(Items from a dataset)

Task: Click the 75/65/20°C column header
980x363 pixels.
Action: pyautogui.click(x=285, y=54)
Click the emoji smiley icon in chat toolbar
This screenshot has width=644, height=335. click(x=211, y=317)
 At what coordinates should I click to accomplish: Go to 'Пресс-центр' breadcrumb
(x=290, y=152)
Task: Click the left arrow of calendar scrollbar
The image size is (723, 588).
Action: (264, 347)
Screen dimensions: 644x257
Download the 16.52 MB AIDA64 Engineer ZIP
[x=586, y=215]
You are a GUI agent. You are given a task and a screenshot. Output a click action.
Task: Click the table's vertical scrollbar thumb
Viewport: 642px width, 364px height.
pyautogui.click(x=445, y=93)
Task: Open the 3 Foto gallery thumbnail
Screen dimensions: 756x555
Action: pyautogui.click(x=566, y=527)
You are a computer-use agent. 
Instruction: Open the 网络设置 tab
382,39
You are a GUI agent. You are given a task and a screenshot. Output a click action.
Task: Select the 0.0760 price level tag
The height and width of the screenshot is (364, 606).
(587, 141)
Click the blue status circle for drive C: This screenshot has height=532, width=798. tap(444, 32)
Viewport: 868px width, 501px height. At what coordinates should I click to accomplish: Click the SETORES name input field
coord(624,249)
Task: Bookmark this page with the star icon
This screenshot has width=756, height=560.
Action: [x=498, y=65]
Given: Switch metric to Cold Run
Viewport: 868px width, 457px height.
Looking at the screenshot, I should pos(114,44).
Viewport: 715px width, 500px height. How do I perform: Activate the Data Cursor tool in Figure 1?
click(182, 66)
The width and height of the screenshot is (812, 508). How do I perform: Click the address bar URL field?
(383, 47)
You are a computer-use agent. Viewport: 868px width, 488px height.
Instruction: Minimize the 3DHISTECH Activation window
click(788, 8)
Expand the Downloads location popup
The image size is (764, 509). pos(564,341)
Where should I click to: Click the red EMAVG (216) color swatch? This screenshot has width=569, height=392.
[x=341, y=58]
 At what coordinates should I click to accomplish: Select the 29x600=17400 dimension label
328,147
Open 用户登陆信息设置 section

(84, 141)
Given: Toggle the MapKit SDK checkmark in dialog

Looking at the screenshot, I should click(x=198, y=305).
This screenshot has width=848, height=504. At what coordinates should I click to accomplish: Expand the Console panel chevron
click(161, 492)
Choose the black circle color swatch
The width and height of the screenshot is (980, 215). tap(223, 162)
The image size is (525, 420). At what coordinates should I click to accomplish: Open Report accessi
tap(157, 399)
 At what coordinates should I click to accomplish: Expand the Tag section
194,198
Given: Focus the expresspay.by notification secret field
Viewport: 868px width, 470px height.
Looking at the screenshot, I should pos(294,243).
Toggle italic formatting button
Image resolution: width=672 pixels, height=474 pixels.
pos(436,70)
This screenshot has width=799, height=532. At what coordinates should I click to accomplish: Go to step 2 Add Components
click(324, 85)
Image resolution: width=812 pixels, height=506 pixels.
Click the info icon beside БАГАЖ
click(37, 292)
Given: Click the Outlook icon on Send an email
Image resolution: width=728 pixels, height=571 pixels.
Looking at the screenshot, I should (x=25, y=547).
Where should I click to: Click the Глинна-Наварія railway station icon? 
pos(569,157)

TASK OBJECTIVE: Return, without any change, only the lines from the one containing "Where should I click to: Click the red" through the last line of the entries above.

TASK RESPONSE:
Where should I click to: Click the red EMAVG (216) color swatch? This screenshot has width=569, height=392.
[x=341, y=58]
 At what coordinates should I click to accomplish: Select the 29x600=17400 dimension label
328,147
Open 用户登陆信息设置 section

(84, 141)
Given: Toggle the MapKit SDK checkmark in dialog

Looking at the screenshot, I should click(x=198, y=305).
This screenshot has width=848, height=504. At what coordinates should I click to accomplish: Expand the Console panel chevron
click(161, 492)
Choose the black circle color swatch
The width and height of the screenshot is (980, 215). tap(223, 162)
The image size is (525, 420). At what coordinates should I click to accomplish: Open Report accessi
tap(157, 399)
 At what coordinates should I click to accomplish: Expand the Tag section
194,198
Given: Focus the expresspay.by notification secret field
Viewport: 868px width, 470px height.
Looking at the screenshot, I should pos(294,243).
Toggle italic formatting button
Image resolution: width=672 pixels, height=474 pixels.
pos(436,70)
This screenshot has width=799, height=532. At what coordinates should I click to accomplish: Go to step 2 Add Components
click(324, 85)
Image resolution: width=812 pixels, height=506 pixels.
Click the info icon beside БАГАЖ
click(37, 292)
Given: Click the Outlook icon on Send an email
Image resolution: width=728 pixels, height=571 pixels.
Looking at the screenshot, I should (x=25, y=547).
Where should I click to: Click the Глинна-Наварія railway station icon? 
pos(569,157)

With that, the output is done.